The South saw the best gains in housing starts, up more than 6 percent.

But the Census Bureau said it believes the impact of Hurricane Katrina on the regional and the national numbers was minimal. And while more than 45 percent of the nation's home building takes place in the South, the region directly hit by Katrina is a relatively small part of the South's building boom.

No signs of weakness

Even an economist who is one of the leading advocates of the real estate "bubble" theory said the most recent report shows no sign of weakness.

"It's clearly very strong across the board. There's no evidence of any downturn at this point," said Dean Baker, co-founder of the Center for Economic and Policy Research.

But Baker said that housing starts and permits, while a leading indicator of real estate market strength, are probably not where any weakness in the real estate market will first be seen.

"I've always thought you'll have the movement in price before you'll see it on quantity side," said Baker. "As long as the price remains high, if you're a builder, you want to get the houses up in order to cash in."

Wednesday's Census Bureau report does not contain any information on housing prices.

Dave Seiders, chief economist for the National Association of Home Builders, said even he was surprised by the strength of starts and permits. The group's own survey of builders in early September and again in early October have shown some signs of slowing construction not seen in the government report.

"I didn't expect to see the numbers deteriorate because of the effect of Hurricane Katrina. But I expected to see a retreat because some other signals have been suggesting either a flattening of the market or a slight decline," he said.

Builders are also telling the trade group they're starting to run into some resistance from buyers for higher prices due to increases in material and land costs.

"A large percentage are offering sales incentives to keep things going, a free amenity, or paying closing costs," Seiders said.

But Seiders said as good as numbers have been, he remains concerned that the very strong housing starts and permit numbers could lead to oversupply if the market does show significant softening.

"Some people are probably going to argue that the builders might be a little over exuberant here," he said. "While I view it (the housing starts report) as a good news, I have a little concern as to whether the builders are tracking the demand side accurately. Hopefully they are."

Storm impact tough to gauge

Seiders said he believes the real impact Katrina on building will be seen in the time it takes to complete building due to shortages of some materials, not in the housing starts or permit numbers.

Some materials, including plywood and other wood panels, as well as concrete, have seen price increases and shortages due to a combination of demand from the hurricane-affected region and supply chain disruptions caused by the storm.

"I would expect builder profit margins will be affected by the hurricane," he said. "But margins were very healthy going into this."

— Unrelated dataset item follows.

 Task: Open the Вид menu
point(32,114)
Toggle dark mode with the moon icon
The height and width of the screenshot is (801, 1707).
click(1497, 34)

Regarding Katrina's impact on the government numbers, a home that is completely rebuilt due to storm damage will be counted as new construction, though it was not immediately clear how many of those were included in this report.

Manufactured houses moved into the region to house those displaced by the storm are not counted as housing starts, the bureau said.

The Northeast and the West both saw little change in housing starts in September. The West actually saw a 5 percent drop in single-family home starts, with multi-family home gains allowing building to remain level.

Meanwhile, the South saw a 3 percent drop in home building permits, although local governments that couldn't be contacted by the bureau due to the storm were assumed to have issued no building permits during the month.

The other three regions all saw gains in permits, with permits for new homes in the West up more than 11 percent.

Building could have gotten a lift from a slight drop in mortgage rates following Hurricane Katrina.

The survey by mortgage financing firm Freddie Mac put the average 30-year mortgage rate at 5.77 percent in September, down from 5.82 in August. But the average mortgage rate has since risen above 6 percent in the most recent weekly survey.